CAMPOMARINO. Arriva da Campomarino il grido d’allarme sulla proposta di riforma della Corte dei Conti, a intervenire Costanza Carriero.
«È in atto un intervento del Governo per riformare la Corte dei conti – ora all’esame del Senato, dopo avere già avuto il via libera da parte della Camera – che lascia basiti e increduli per come sta passando il suo depotenziamento visto che non possono cancellarla del tutto come viceversa vorrebbero.
Un Magistrato della Corte dei conti, Presidente di Sezione nonché docente Sna, ha recentemente pubblicato uno studio sul cosiddetto ‘Ddl Foti’ che mira ad affossare il più alto grado di controllo dello Stato.
Uno studio atto a dimostrare che “la paura della firma”, la “burocrazia difensiva” e la “fatica dell’amministrare” nulla hanno a che vedere con l’operato della Magistratura contabile ed il depotenziare le funzioni proprie della Corte dei conti (unica garante per la correttezza della spesa pubblica).
Infatti, le tre definizioni sopra citate, e dietro le quali si nascondono evidentemente azioni mirate a sminuire l’Istituto, lui le equipara a categorie umorali, mediatiche, politiche o salottiere non essendoci alle spalle contributi scientifici fondati su oggettivi riscontri che ”…correlino tali fobie paralizzanti ad improvvide iniziative delle magistrature”.
Della serie che è tutto un nascondersi dietro situazioni inesistenti pur di continuare a gabbare lo Stato ed i cittadini italiani che pagano le tasse.
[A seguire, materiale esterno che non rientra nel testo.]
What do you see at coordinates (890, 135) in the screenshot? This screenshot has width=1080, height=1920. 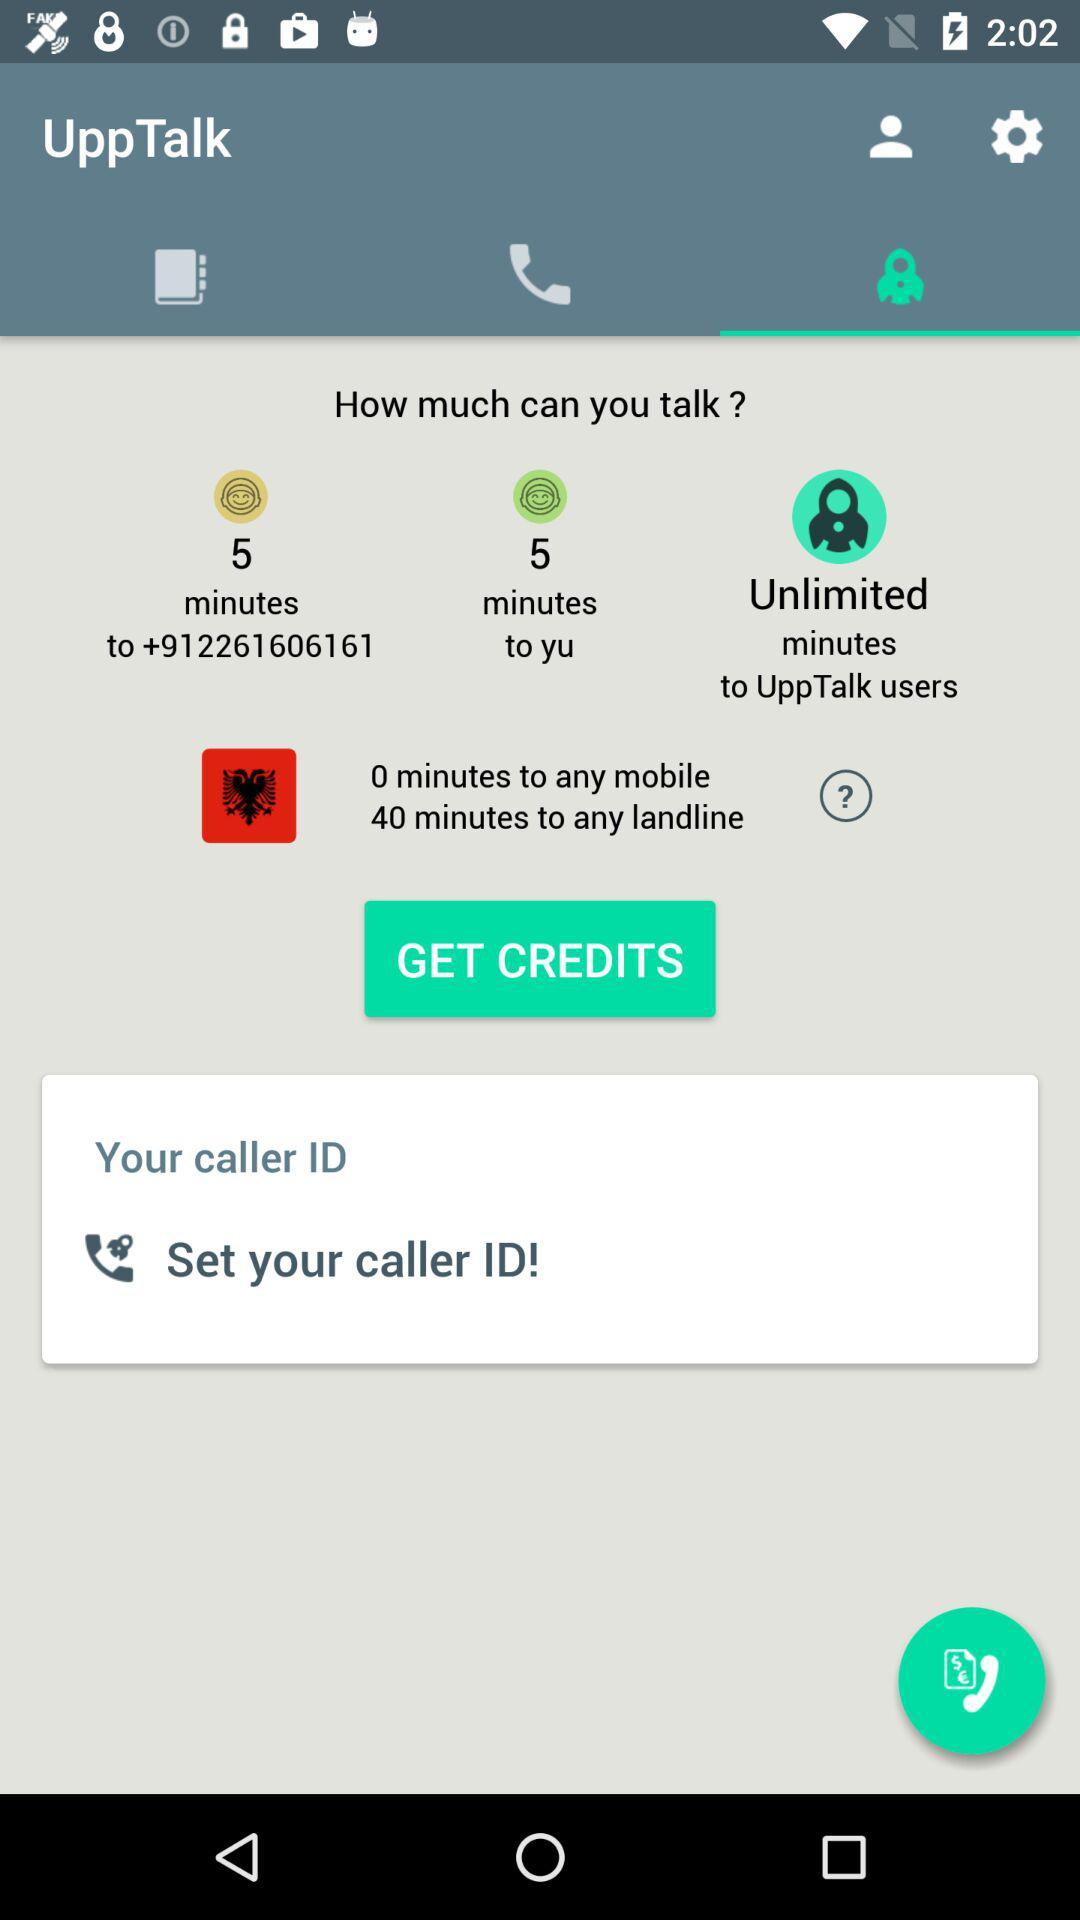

Del resto, non risultano studi scientifici che abbiano dimostrato come la “paura della firma” possa annoverarsi tra le patologie psichiatriche nei trattati medici ma, viceversa, i politici in particolare, si sentiranno autorizzati a spendere/sperperare soldi pubblici senza più alcuna paura di essere sottoposti al vaglio dei Magistrati contabili e senza dover restituire un centesimo (al massimo il 30% del danno erariale causato, spiccioli di certo, ammesso e non concesso che si possa giungere alla condanna erariale dopo tutte le restrizioni/modifiche previste dal Ddl Foti!).
È di questi giorni la notizia che il Governo proroga al 31 dicembre lo scudo erariale, cioè il blocco per le Procure della Corte dei conti di aprire vertenze contestando la colpa grave che darebbe adito al giudizio per giungere ad eventuale condanna del politico di turno e/o dell’amministrativo in servizio presso un ente. È di tutta evidenza che tale proroga vada considerata come un ponte fino all’approvazione della riforma contabile di cui al già citato Ddl Foti, in particolare dedicata ai titolari di organi politici.
In poche parole, la minor deterrenza dell’azione inquirente e giudicante della Corte dei conti dovuta al progressivo depotenziamento normativo delle proprie storiche funzioni di valenza costituzionale – ricordiamolo a chi ha memoria corta – avrà sicuramente quale conseguenza il peggioramento dell’efficienza della P.A., sdoganando comportamenti non corretti, generando ulteriore lassismo, cattiva gestione da parte di dirigenti, funzionari e soprattutto da politici inetti/disonesti che si sentiranno ben coperti e tutelati da “scudi e armature erariali” (come il Presidente li definisce nella sua pubblicazione e da cui ho preso spunto per questa riflessione) a cui si aggiungono l‘abrogato abuso d’ufficio, la limitazione alla perseguibilità del danno all’immagine, il depotenziamento delle intercettazioni telefoniche e di tanto altro.
Abbiamo bisogno di soggetti che gestiscono soldi pubblici – quindi di noi cittadini – più responsabili, più professionali, meno superficiali e, soprattutto, meno inclini a favorire azioni all’insegna del non rispetto ed osservazione di regole nonché ad evitare l’adozione di atti contro legge solo perché richiesti dagli amministratori di turno.
Siamo così certi che la riforma della Corte dei conti sia ciò di cui l’Italia necessita? Direi di no!»